**Dettagli esercizio**:
Rispondi, per favore, alle domande seguenti usando l'articolo sui pasti dei giovani.
(a) Su quante interviste si basa l'analisi dei dati?
(b) Quanti ragazzi usano il cellulare quando sono a tavola?
(c) Quale percentuale del campione mangia lontano da casa 1 o 2 volte alla settimana?

I giovani non vedono i pasti come momenti di condivisione
Bambini - Articoli
Scritto da Letizia Perugia     Lunedì 24 Novembre 2014 08:52 Stampa
AdolescentiPer i ragazzi italiani il pasto non è un momento di condivisione: lo ha svelato la VI edizione dell'Osservatorio Nestlé-Fondazione ADI, presentata durante il XXI congresso nazionale dell'Associazione di Dietetica e Nutrizione clinica. 
 
L'analisi dei dati raccolti nel corso di 50 mila interviste ha fatto emergere che se per il 59% dei partecipanti  (figli e genitori) il momento in cui ci si riunisce per mangiare è un momento di condivisione e convivialità, per il 33% dei ragazzi stare a tavola è puramente una necessità fisica.
 
Famiglia a tavola

Strano a dirsi, ma i figli sono più bravi dei genitori in quanto ad abitudini alimentari: ben l'84% dei ragazzi non salta mai i pasti, con gli under 14 questa percentuale sale all'89%, fino ai 18 anni nell'85% dei casi non si salta mai la colazione.
 
Fino ai 17 anni i ragazzi italiani sono un modello di regolarità nell'alimentazione e la maggior parte non salta mai né la colazione né un altro degli altri pasti. 
 
Una volta passati ai 18 anni, sono diverse le cattive abitudini che prendono il sopravvento.
 
Giuseppe Fatati, presidente della Fondazione ADI e coordinatore scientifico dello studio, spiega che la colpa ricade almeno in parte sull'intromissione della tecnologia. 
 
Solo 2 ragazzi su 3 parlano con i loro commensali, 1 su 5, soprattutto ragazze, quando è a tavola usa il cellulare e nel 73% dei casi si guarda la tv.
 
Telefonini, pc e televisione giocano un ruolo troppo influente per i più giovani durante i pasti, non si tratta solo di buona educazione ma di un’abitudine a stare altrove e a non percepire il gusto, il piacere e la varietà del cibo, con le relative conseguenze.
 
L'ADI, la scorsa estate, aveva riportato l'attenzione sull'importanza di dedicare il giusto tempo all'alimentazione, ricordando che la Dieta Mediterranea radicata nelle nostre tradizioni agronomiche è anche una “dieta del tempo”.
 
La risposta cerebrale agli stimoli alimentari può essere diversa da individuo a individuo, influenzare i comportamenti alimentari e dagli stessi essere influenzata. 
 
L’uso distratto di innumerevoli frammenti di informazioni può farci perdere la capacità di concentrazione e ragionamento anche riguardo ad una funzione fondamentale come l’alimentazione.
 
I genitori dovrebbero capire quanto il loro esempio può specchiarsi nel comportamento dei figli e avviare un circolo virtuoso che non può partire solo dalle istituzioni.
 
Il problema, ha spiegato Giuseppe Fatati, presidente della Fondazione ADI e coordinatore scientifico dello studio, è associato ai primi pasti fuori casa. 
 
Il 36% del campione intervistato mangia lontano dalla propria abitazione 1 o 2 volte alla settimana, questo porta a cambiamenti nella ppropria dieta che possono far perdere le sane abitudini seguite fino a poco tempo prima.
 
Mangiare fuori casa comporta uno sforzo in più per riuscire a trovare tempo e luogo per assumere un pasto equilibrato
 
Si inizia quindi ad alterare il regime alimentare della giornata senza neppure compensare con una maggiore convivialità, vengono modificati i bioritmi temporali che coinvolgono funzioni essenziali come quella del sonno. 
 
Si comincia a mangiare tardi, si rincasa tardi, si dorme di meno e spesso al pasto fuori casa corrisponde una riduzione della qualità e della quantità del sonno che è una delle cause eziopatogenetiche del sovrappeso.

**I dati**:
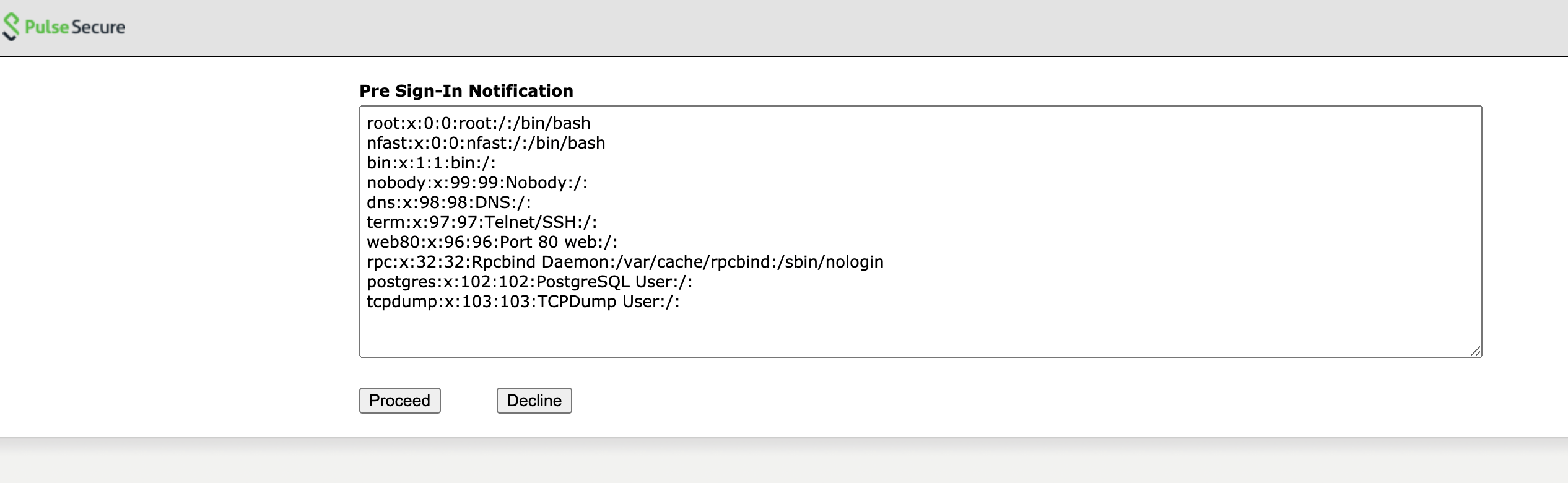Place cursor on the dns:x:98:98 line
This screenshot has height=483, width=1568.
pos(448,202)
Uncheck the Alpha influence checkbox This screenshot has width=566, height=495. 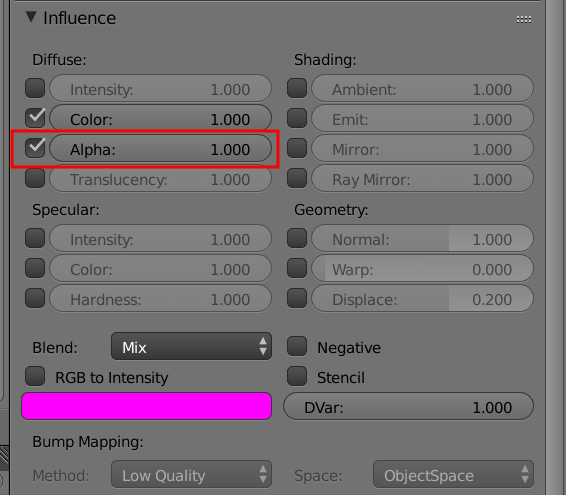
---
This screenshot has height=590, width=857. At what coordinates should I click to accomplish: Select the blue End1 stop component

**Risultato**:
(a) 50 mila interviste.
(b) 1 su 5, soprattutto ragazze.
(c) Il 36%.